LACONIA — Some people think they can time the stock market, buying stocks after prices have fallen and riding a positive wave as values increase.
Most financial advisers will tell you that is easier said than done, and some investors are now finding this out the hard way.
Tuesday marked the end of Wall Street’s worst quarter since 2008.
The issue is far from academic for many retired people throughout the Lakes Region and elsewhere who have seen rapid declines in their 401k plans and other investments built over a lifetime.
Dave Kutcher, founder and president of DAK Financial Group in Laconia, said his clients with fixed index annuities have fared well. These investment vehicles are backed by insurance companies and are not subject to the risk of stocks.
Older retirees, of which this state and region have many, can be particularly vulnerable to investment declines. They have less time to wait for a financial recovery and may depend on investment income.
“We’ve had a lot of people thank us for not losing their money,” Kutcher said.
Meanwhile, some people involved with stocks have taken a beating.
Kutcher spoke to a man recently who said he tried to time the stock market, essentially gambling that it would increase after an initial big drop.
“He told me, ‘I think I made a huge mistake. I thought it was all the way down and I bought back into it. I wish I had waited longer,’” Kutcher said.
Warren Buffet, chairman and chief executive officer of Berkshire Hathaway and one of the most successful investors in the world, has a famous quote about the difficulty of timing the market:
“I have no idea on timing.

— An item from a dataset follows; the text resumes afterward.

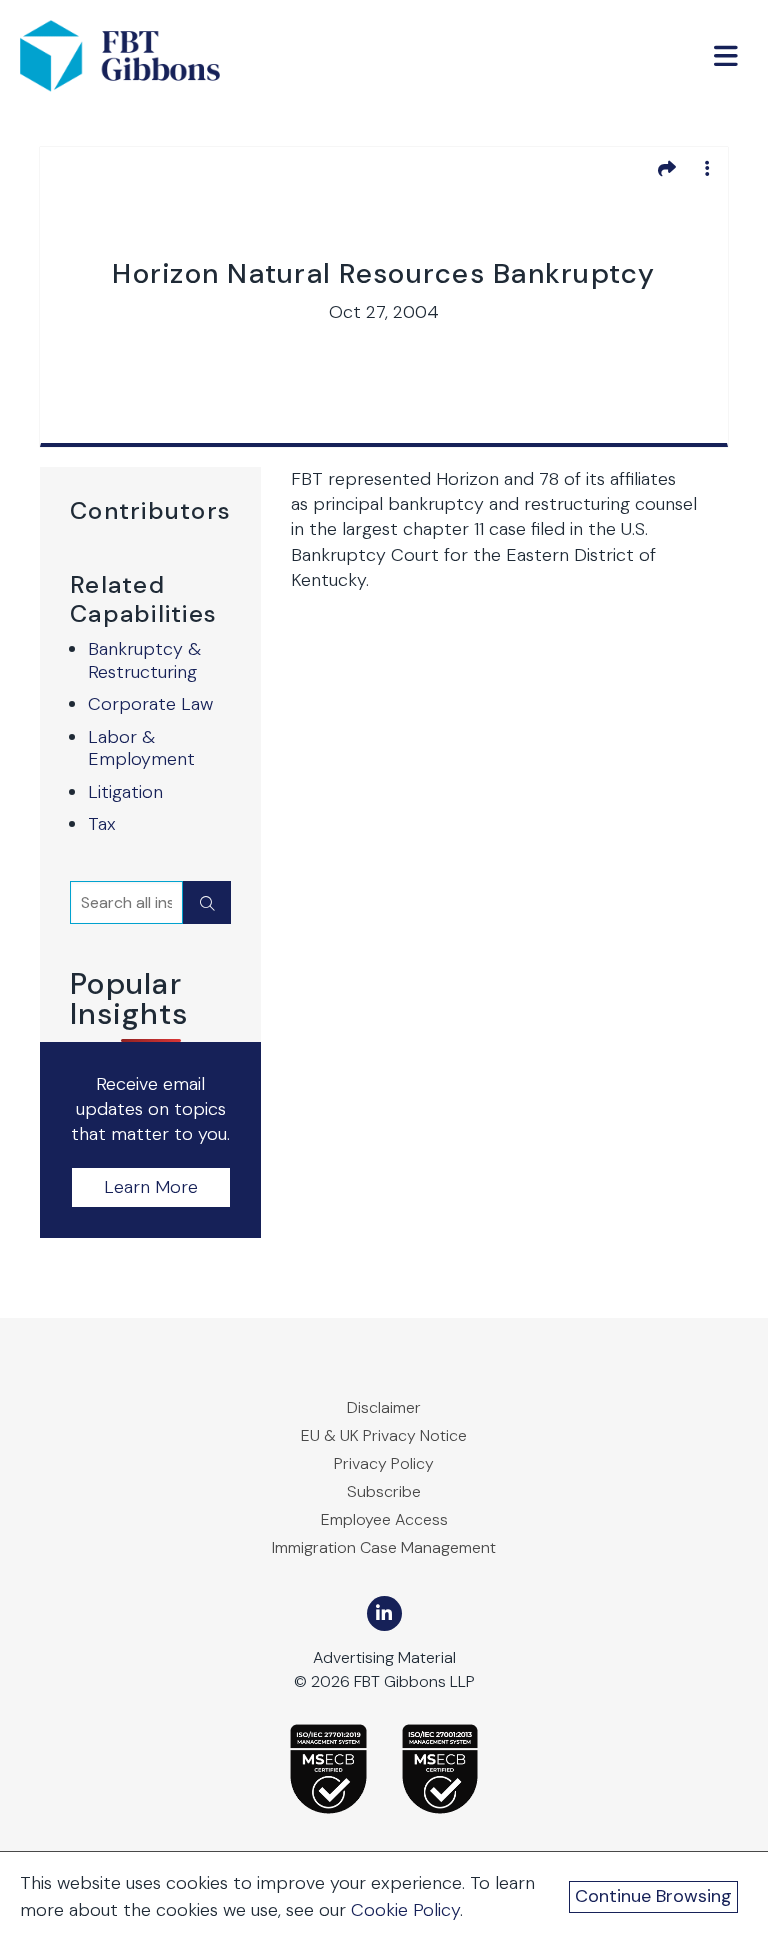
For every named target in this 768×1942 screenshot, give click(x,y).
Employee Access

It’s easier to tell what will happen than when it will happen.”
That leaves many investors, particularly those with mutual funds based on stock performance, wondering what to do now.
The Standard & Poor 500 is down about 18 percent for the first three months of the year amid the economic downturn associated with the coronavirus pandemic.That performance would have been much worse if not for a rally after Congress approved a $2.2 trillion economic rescue plan.
Benjamin Wilson, a financial adviser for Edward Jones Investments in Laconia, said that while this pandemic wasn’t expected, many people were prepared for a market downturn.
“I would say we went into this marketplace expecting higher volatility not from coronavirus, but from the later stages of the biggest bull market,” he said. “As a firm we try to strike a balance between high quality investments and diversification.”
Many portfolios combine stock investments, which are riskier, with bonds, which have lower risk.
“There has been some panic, but for the most part, our clients have felt well prepared and for the most part have stayed the course,” Wilson said. “Long-term, most won’t be impacted by the market sell-off.
“The biggest threat to people has been their emotions. There was a temptation a couple weeks ago to get into panic. This pullback won’t last forever. We want to make sure when the rebound happens, it takes us back to where the portfolio was and beyond. The people who panic and jump out part of the way through won’t recover.
“We’re on a roller coaster ride right now and you wouldn’t want to get off a roller coaster halfway through the ride.”
He also quoted a famous Buffet line:
“The stock market is a device for transferring money from the impatient to the patient.”
Joseph Davis, chief economist for Vanguard, expects a rebound later this year and early next year.
“The last global recession, the global financial crisis of 2008 and 2009, was deep and long,” he said on the firm’s website. “We don’t view our latest challenge in the same light.
“The global financial crisis was a house of cards falling down, a crisis of excessive leverage, with the financial system itself in jeopardy. The system is sounder now.”